◆ **Problem to work on**: Transcribe exactly the line in which "Click the 戻る" occurs, plus every line that comes after it up to the end of the entries.

Stored items:
##########

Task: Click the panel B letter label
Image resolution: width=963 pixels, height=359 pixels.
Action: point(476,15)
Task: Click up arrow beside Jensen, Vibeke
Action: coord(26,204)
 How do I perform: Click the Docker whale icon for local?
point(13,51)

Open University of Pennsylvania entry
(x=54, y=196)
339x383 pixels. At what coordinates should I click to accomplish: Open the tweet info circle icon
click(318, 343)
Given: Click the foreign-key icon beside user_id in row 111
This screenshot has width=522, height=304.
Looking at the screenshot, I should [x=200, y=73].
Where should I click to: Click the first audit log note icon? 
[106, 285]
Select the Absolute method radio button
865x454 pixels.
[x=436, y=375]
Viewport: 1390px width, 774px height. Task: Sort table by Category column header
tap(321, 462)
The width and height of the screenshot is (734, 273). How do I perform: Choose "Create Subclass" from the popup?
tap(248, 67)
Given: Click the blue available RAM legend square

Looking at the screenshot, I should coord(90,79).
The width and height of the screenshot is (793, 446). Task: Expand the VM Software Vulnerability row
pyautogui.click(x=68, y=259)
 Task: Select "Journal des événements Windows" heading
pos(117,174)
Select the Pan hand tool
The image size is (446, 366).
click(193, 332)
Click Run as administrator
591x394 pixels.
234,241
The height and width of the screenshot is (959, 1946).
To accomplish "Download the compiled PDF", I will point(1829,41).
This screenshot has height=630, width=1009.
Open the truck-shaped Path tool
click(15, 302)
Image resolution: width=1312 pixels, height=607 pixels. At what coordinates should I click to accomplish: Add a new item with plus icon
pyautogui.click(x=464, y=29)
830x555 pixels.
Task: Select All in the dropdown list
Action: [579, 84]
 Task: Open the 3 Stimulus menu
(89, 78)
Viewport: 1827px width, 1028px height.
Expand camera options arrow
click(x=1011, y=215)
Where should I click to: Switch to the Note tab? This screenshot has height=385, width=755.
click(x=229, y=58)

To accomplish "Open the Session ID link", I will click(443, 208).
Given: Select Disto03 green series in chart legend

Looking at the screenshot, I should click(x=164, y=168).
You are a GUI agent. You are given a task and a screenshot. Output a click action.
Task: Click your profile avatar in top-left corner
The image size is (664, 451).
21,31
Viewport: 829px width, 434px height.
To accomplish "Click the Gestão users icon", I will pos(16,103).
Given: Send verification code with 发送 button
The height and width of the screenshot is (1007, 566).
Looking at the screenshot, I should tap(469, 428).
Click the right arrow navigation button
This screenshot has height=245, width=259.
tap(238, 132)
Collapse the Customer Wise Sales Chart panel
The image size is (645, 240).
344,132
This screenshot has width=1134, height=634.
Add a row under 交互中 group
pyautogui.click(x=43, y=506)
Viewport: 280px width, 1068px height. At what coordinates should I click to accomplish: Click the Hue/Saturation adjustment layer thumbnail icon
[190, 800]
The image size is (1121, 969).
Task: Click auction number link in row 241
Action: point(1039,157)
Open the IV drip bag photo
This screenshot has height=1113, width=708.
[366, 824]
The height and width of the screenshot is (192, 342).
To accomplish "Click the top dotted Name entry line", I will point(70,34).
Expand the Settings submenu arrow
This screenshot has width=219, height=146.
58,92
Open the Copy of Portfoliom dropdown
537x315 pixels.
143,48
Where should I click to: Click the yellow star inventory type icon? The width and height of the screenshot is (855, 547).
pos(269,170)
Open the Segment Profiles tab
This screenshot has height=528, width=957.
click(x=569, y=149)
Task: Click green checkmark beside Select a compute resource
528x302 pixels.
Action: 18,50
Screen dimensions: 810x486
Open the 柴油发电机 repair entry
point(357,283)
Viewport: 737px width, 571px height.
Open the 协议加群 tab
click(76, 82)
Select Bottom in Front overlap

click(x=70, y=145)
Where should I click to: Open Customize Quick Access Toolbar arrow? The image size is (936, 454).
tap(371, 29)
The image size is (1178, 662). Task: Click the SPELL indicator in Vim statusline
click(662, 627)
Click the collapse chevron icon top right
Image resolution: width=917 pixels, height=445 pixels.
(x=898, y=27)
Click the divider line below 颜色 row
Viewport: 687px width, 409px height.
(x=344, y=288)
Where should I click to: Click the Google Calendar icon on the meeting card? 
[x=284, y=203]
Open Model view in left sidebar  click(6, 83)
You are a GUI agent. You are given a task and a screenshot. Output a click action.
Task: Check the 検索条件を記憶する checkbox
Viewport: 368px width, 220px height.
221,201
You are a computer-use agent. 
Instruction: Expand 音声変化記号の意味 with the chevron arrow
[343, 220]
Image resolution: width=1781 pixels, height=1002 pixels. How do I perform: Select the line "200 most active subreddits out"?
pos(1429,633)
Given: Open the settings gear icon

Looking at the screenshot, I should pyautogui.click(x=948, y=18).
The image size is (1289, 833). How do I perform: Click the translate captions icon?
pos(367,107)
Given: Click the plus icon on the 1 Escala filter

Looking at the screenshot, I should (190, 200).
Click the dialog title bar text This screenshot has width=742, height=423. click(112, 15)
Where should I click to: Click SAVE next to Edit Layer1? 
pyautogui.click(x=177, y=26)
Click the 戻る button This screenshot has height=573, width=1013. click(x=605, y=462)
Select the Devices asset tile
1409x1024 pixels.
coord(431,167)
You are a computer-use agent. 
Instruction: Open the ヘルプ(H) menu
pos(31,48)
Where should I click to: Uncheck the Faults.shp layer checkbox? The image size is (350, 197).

##########

◆ **Answer space**:
Click the 戻る button This screenshot has height=573, width=1013. click(x=605, y=462)
Select the Devices asset tile
1409x1024 pixels.
coord(431,167)
You are a computer-use agent. 
Instruction: Open the ヘルプ(H) menu
pos(31,48)
Where should I click to: Uncheck the Faults.shp layer checkbox? The image size is (350, 197).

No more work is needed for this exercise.